Lexus Is Hanging In There

Illustration for article titled Lexus Is Hanging In There
Photo: Lexus

Lexus, a company that no longer sells a five-speed manual ES300, is in the throes of a bit of a malaise. Its cars are all fine, competent, and good-looking, but only the super-Camry ES has been substantially updated in recent years as company focuses more on its hot-selling SUVs. There’s also seemingly no real full-electrification push, at least in the U.S. It isn’t surprising that sales in North America were flat last year compared to 2018. Slightly more surprising is how China and Europe made up for it.


Lexus sold around 325,000 cars in North America, Lexus said this week, which it said was “level” with 2018. To put that in context, BMW sold 324,826 cars in the same time, while Mercedes sold 316,094 in that time in the just U.S., and likely more than both Lexus and BMW if you factor in all of North America. (If you want another fun figure, Toyota sold as many Camrys here as Lexus sold vehicles.)

Lexus is still a player, in other words, but its dominance in the aughts as the U.S.’s best-selling luxury carmaker is an increasingly distant memory.

The good news for Lexus is that overseas sales have been on the uptick, with Lexus also saying this week that sales were up 25 percent in China, to a new total of around 202,000 cars, and sales in Europe up 14 percent to around 87,000.

That suggests that Lexus’s actual ambition—world domination on the scale of Mercedes or BMW and not just success in the U.S.—might not be such a pipe dream, though it still is pretty far away. Lexus sold 765,330 cars last year globally, or about a third of what Mercedes (2.34 million) and BMW (2.17 million) did.

But Lexus’s growth is also somewhat of a double-edged sword, as Bloomberg notes.

Lexus’ shift toward smaller and more fuel-efficient vehicles such as hybrid gas-electric motors has proved popular in China and Europe, but an aging product lineup in the U.S. — where larger vehicles rule the road — has cost it market share and momentum.

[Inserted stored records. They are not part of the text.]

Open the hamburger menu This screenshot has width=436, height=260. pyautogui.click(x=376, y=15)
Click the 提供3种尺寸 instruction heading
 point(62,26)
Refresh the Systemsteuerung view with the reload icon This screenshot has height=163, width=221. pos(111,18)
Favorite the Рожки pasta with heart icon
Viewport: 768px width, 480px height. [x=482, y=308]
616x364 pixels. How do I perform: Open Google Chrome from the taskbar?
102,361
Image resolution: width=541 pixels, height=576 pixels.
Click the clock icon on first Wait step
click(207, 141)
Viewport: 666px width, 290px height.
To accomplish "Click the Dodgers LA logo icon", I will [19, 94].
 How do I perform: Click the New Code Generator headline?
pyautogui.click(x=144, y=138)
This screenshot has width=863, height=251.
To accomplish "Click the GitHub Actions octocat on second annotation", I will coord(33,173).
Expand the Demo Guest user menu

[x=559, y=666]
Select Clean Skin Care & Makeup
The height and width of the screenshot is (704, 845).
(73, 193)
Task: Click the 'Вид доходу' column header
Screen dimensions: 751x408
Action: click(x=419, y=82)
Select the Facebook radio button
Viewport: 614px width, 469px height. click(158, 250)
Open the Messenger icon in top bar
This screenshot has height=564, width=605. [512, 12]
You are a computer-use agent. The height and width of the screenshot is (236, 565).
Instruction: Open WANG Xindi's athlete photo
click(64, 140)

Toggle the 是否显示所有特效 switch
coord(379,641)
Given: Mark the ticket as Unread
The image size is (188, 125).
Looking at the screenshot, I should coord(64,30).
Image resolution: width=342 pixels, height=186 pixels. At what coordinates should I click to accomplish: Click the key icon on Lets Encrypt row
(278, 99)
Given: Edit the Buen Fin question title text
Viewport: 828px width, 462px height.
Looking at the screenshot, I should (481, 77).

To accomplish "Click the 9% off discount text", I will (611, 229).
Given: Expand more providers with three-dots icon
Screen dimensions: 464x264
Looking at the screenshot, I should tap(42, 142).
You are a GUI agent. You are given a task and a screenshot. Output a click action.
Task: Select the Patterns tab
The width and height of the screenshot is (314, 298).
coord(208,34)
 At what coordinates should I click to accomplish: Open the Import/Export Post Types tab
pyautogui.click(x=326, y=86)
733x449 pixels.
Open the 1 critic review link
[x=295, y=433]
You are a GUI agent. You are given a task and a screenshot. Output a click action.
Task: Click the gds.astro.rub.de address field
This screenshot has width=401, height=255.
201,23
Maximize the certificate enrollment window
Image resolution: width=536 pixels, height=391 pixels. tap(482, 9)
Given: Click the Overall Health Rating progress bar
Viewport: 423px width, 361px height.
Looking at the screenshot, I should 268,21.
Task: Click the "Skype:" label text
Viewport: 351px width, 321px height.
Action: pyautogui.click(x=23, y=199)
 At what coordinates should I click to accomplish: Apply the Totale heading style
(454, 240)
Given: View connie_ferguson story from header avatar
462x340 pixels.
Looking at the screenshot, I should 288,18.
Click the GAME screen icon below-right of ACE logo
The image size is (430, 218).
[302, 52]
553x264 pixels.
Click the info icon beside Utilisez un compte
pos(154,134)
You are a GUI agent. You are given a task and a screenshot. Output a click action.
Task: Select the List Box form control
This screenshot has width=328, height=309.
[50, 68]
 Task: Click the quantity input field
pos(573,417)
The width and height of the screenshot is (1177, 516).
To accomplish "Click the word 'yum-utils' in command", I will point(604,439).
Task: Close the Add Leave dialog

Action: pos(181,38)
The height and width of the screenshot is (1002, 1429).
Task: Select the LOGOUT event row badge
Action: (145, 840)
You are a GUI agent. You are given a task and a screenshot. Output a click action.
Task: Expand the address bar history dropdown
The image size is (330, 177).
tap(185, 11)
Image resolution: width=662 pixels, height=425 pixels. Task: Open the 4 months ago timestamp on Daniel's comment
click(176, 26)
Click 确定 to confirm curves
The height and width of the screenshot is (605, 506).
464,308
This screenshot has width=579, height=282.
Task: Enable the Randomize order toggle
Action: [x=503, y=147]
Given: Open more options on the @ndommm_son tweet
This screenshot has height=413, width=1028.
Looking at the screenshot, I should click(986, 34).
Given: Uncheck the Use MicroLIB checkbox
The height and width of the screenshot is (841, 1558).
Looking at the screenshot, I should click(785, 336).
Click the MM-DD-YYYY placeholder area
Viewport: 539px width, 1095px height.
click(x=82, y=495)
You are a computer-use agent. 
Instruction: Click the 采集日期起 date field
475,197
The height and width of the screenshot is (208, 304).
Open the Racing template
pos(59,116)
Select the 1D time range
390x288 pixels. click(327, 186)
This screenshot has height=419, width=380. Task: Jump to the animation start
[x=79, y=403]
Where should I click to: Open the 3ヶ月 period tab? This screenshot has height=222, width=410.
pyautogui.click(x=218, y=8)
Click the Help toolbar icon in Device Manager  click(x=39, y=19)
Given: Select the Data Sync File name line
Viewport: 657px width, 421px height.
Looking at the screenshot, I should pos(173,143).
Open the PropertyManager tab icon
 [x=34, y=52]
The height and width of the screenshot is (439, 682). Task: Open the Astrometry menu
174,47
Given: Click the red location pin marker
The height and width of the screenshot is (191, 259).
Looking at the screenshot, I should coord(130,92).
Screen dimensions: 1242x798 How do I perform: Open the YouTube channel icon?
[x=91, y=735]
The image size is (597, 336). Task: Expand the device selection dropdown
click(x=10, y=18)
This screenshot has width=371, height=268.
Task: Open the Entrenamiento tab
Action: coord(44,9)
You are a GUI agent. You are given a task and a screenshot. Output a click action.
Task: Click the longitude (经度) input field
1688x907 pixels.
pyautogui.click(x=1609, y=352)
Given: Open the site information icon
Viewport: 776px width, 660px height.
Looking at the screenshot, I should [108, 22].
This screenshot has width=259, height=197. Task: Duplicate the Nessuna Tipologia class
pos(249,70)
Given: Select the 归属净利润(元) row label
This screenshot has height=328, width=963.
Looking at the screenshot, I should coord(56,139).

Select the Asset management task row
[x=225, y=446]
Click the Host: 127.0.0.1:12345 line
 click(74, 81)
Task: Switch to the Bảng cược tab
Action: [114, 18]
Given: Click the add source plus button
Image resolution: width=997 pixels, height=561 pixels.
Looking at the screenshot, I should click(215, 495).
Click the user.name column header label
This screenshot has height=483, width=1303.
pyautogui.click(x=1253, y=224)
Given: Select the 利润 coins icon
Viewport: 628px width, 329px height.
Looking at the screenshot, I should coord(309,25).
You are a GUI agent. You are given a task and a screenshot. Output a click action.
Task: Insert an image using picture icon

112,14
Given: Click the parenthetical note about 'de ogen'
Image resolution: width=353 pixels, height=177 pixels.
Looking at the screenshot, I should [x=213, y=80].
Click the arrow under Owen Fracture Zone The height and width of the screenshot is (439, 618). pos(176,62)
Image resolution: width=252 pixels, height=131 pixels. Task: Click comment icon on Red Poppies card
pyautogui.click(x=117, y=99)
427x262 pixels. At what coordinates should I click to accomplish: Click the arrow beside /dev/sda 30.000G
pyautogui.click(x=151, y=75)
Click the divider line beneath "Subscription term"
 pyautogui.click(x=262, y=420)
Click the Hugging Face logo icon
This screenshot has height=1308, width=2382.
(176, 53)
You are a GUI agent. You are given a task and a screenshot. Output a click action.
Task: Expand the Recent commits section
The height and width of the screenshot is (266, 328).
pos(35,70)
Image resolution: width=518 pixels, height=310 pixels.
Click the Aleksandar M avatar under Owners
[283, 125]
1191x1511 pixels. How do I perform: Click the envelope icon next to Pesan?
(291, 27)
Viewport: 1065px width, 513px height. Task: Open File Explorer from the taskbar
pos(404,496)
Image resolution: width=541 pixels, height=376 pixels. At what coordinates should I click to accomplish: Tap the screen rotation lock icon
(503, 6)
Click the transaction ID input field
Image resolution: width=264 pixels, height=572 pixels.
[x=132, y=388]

That sales split strikes me as positive, in the end, for Lexus, and a good reason to keep going with a full complement of sedans and SUVs in its lineup, as American automakers retreat. It should maybe give some of those cars some attention though. The IS, for example, hasn’t been substantially updated since the 2014 model year, though a new generation is allegedly coming this year.

News Editor at Jalopnik. 2008 Honda Fit Sport.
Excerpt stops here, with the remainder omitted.